Sunday, 22 November 2009

Cardiac axis, leads and planes

LEADS I,II,III





In both the 5- and 12-lead configuration, leads I, II and III are called limb leads. The electrodes that form these signals are located on the limbs—one on each arm and one on the left leg. The limb leads form the points of what is known as Einthoven's triangle.
  • Lead I is the voltage between the (positive) left arm (LA) electrode and right arm (RA) electrode.
  • Lead II is the voltage between the (positive) left leg (LL) electrode and the right arm (RA) electrode.
  • Lead III is the voltage between the (positive) left leg (LL) electrode and the left arm (LA) electrode. 



BIPOLAR & UNIPOLAR LEADS




There are two types of leads: unipolar and bipolar. Bipolar leads have one positive and one negative pole. In a 12-lead ECG, the limb leads (I, II and III) are bipolar leads. Unipolar leads also have two poles, as a voltage is measured; however, the negative pole is a composite pole (Wilson's central terminal) made up of signals from lots of other electrodes. In a 12-lead ECG, all leads besides the limb leads are unipolar (aVR, aVL, aVF, V1, V2, V3, V4, V5, and V6).
Wilson's central terminal is produced by connecting the electrodes, RA; LA; and LL, together, via a simple resistive network, to give an average potential across the body, which approximates the potential at infinity (i.e., zero).



LEADS avr, avl and avf



Leads aVR, aVL, and aVF are augmented limb leads. They are derived from the same three electrodes as leads I, II, and III. However, they view the heart from different angles (or vectors) because the negative electrode for these leads is a modification of Wilson's central terminal. This zeroes out the negative electrode and allows the positive electrode to become the "exploring electrode" or a unipolar lead. This is possible because Einthoven's Law states that I + (−II) + III = 0. The equation can also be written I + III = II. It is written this way (instead of I − II + III = 0) because Einthoven reversed the polarity of lead II in Einthoven's triangle, possibly because he liked to view upright QRS complexes.
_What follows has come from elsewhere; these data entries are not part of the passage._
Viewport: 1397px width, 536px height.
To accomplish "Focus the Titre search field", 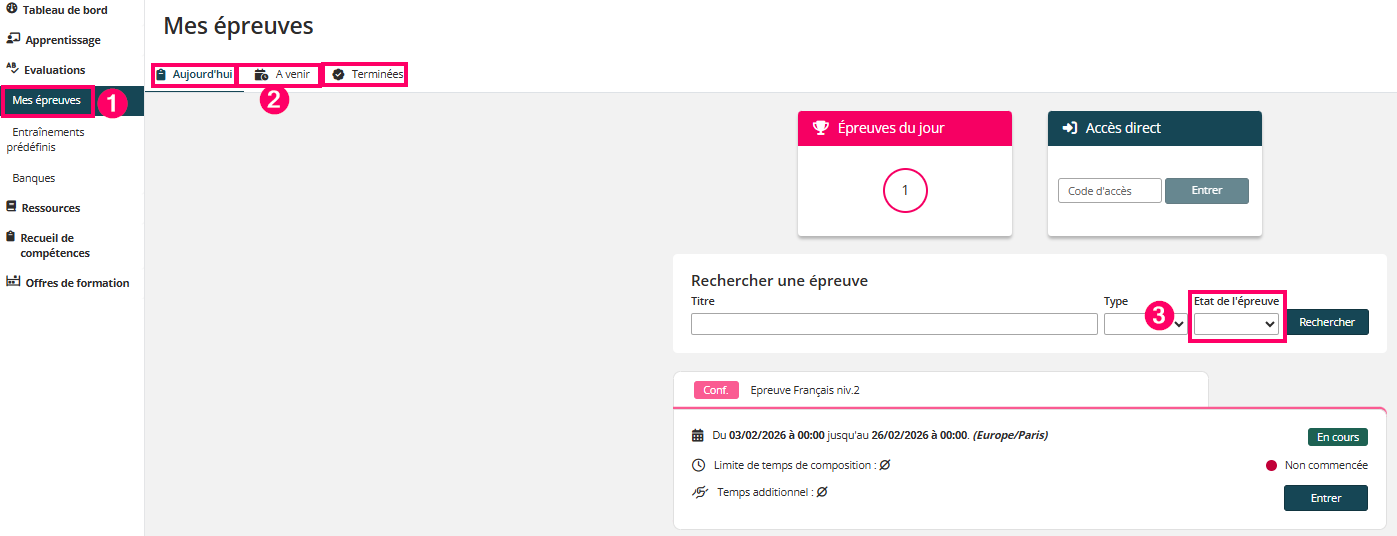I will 894,324.
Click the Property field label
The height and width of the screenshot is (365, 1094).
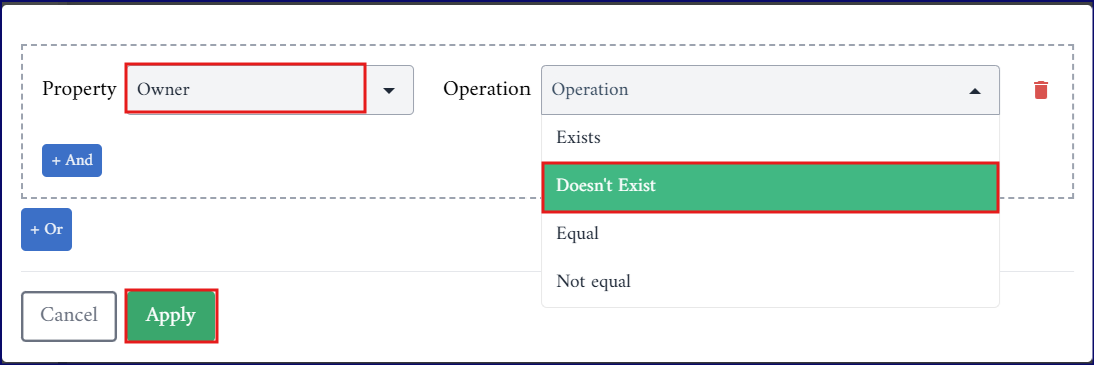79,89
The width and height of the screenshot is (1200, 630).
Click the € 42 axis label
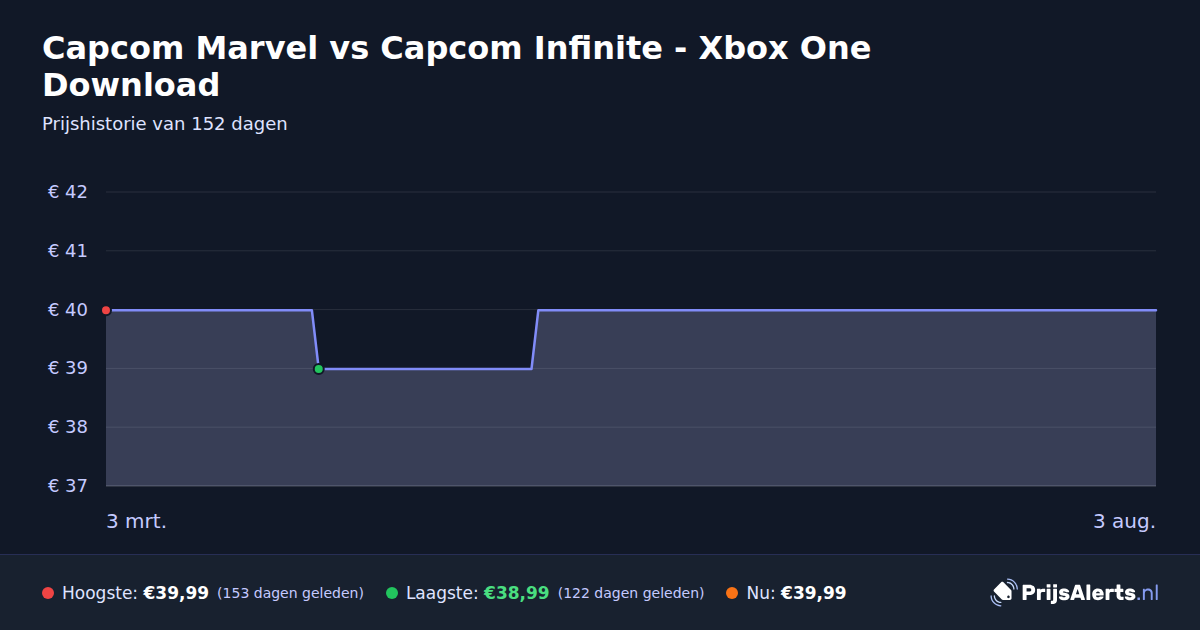click(x=67, y=192)
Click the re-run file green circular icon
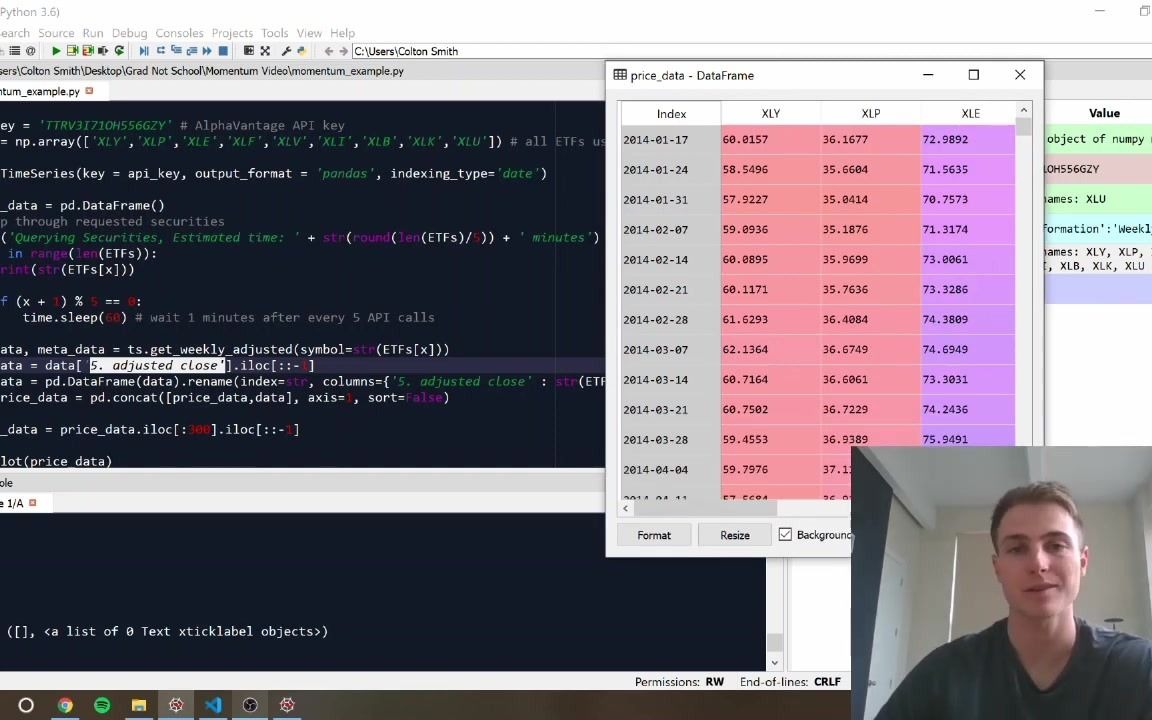 click(118, 51)
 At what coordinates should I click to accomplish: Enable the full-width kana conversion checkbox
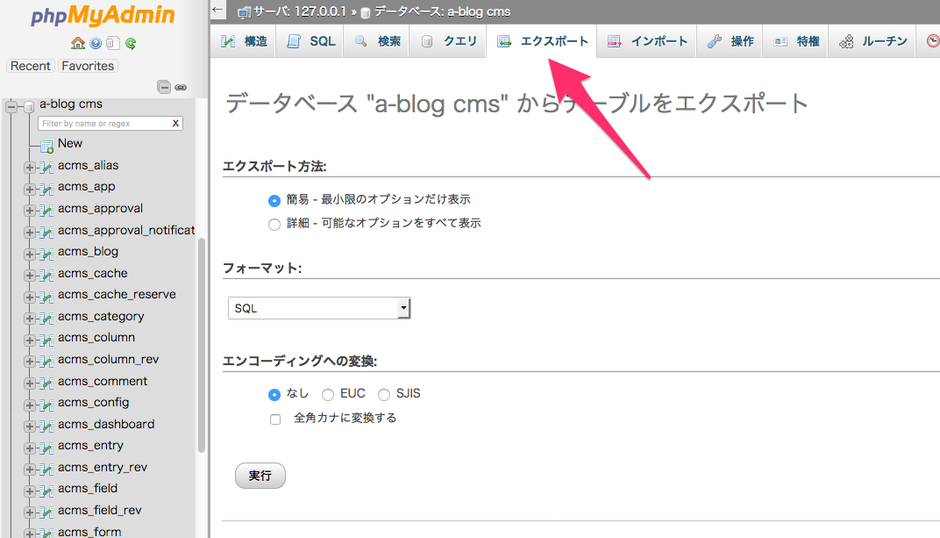click(x=275, y=419)
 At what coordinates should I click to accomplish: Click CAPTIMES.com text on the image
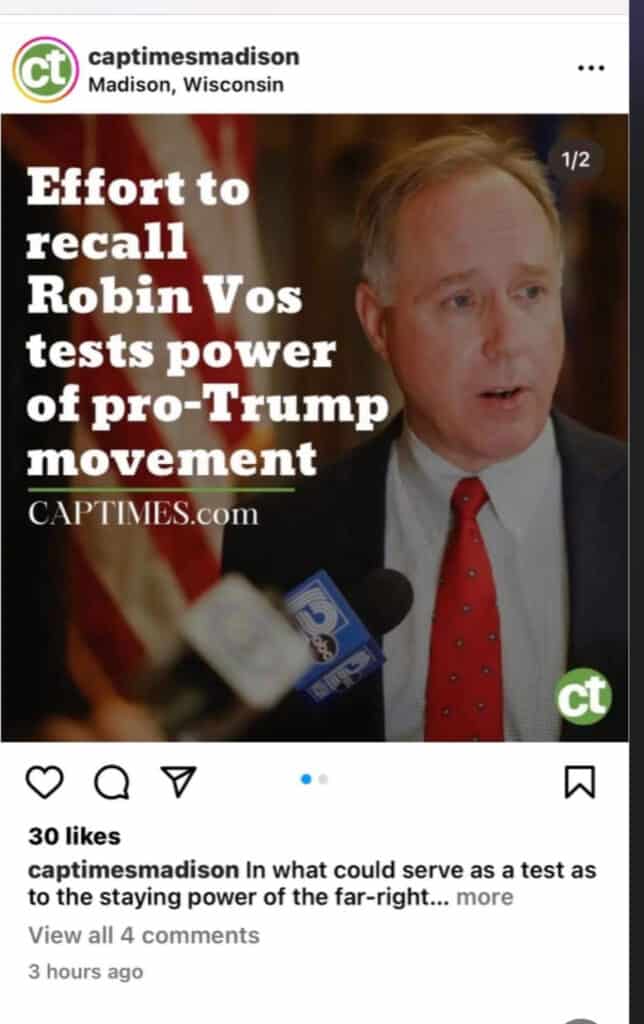click(143, 513)
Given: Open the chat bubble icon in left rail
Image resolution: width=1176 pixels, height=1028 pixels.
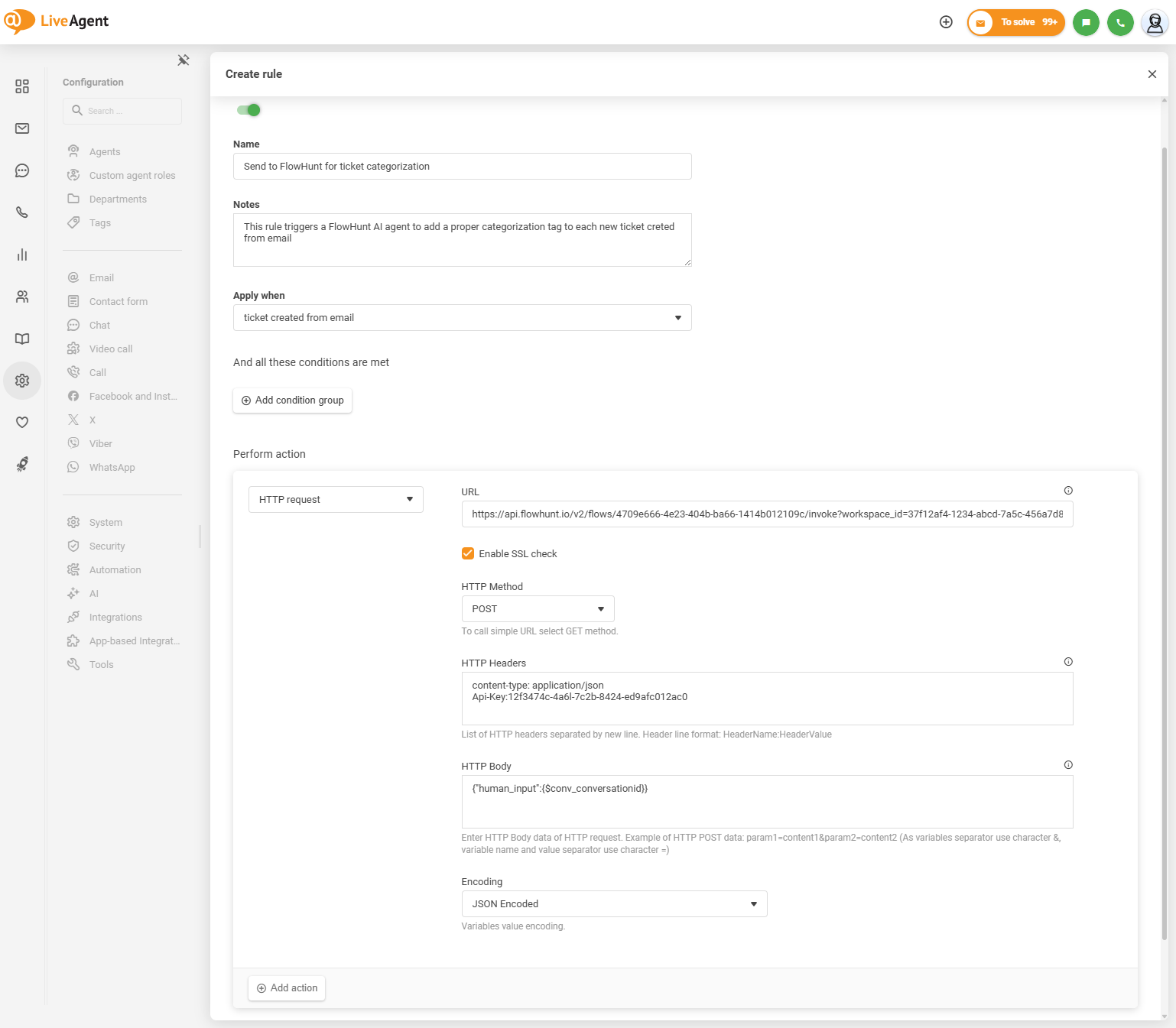Looking at the screenshot, I should [22, 170].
Wilson's central terminal paved the way for the development of the augmented limb leads aVR, aVL, aVF and the precordial leads V1, V2, V3, V4, V5, and V6.
  • Lead augmented vector right (aVR) has the positive electrode (white) on the right arm. The negative electrode is a combination of the left arm (black) electrode and the left leg (red) electrode, which "augments" the signal strength of the positive electrode on the right arm.
  • Lead augmented vector left (aVL) has the positive (black) electrode on the left arm. The negative electrode is a combination of the right arm (white) electrode and the left leg (red) electrode, which "augments" the signal strength of the positive electrode on the left arm.
  • Lead augmented vector foot (aVF) has the positive (red) electrode on the left leg. The negative electrode is a combination of the right arm (white) electrode and the left arm (black) electrode, which "augments" the signal of the positive electrode on the left leg.
The augmented limb leads aVR, aVL, and aVF are amplified in this way because the signal is too small to be useful when the negative electrode is Wilson's central terminal. Together with leads I, II, and III, augmented limb leads aVR, aVL, and aVF form the basis of the hexaxial reference system, which is used to calculate the heart's electrical axis in the frontal plane.



Einthoven's triangle


GOLDBERGERS AUGMENTED LEADS


GRAPH PAPER MEASUREMENTS


LEAD ELECTROBE POSITIONING


LEFT AXIS DEVIATION (LAD)






Left axis deviation occurs when additional electrical forces move to the left (hypertrophy), or when the time required for the electrical activity to move over the ventricle is prolonged (LBBB, left ventricular dilation).
Causes of left axis deviation include hypertension, aortic stenosis or regurgitation, subaortic stenosis, mitral regurgitation, and left ventricular conduction defects.
The QRS axis may shift during the respiratory cycle if elevation of the diaphragm changes the physical position of the heart. Beat-to-beat variation in QRS axis (an every-other-beat change in QRS shape) is called “electrical alternans.” This is thought to be caused by the heart physically swinging back and forth in a pericardial effusion.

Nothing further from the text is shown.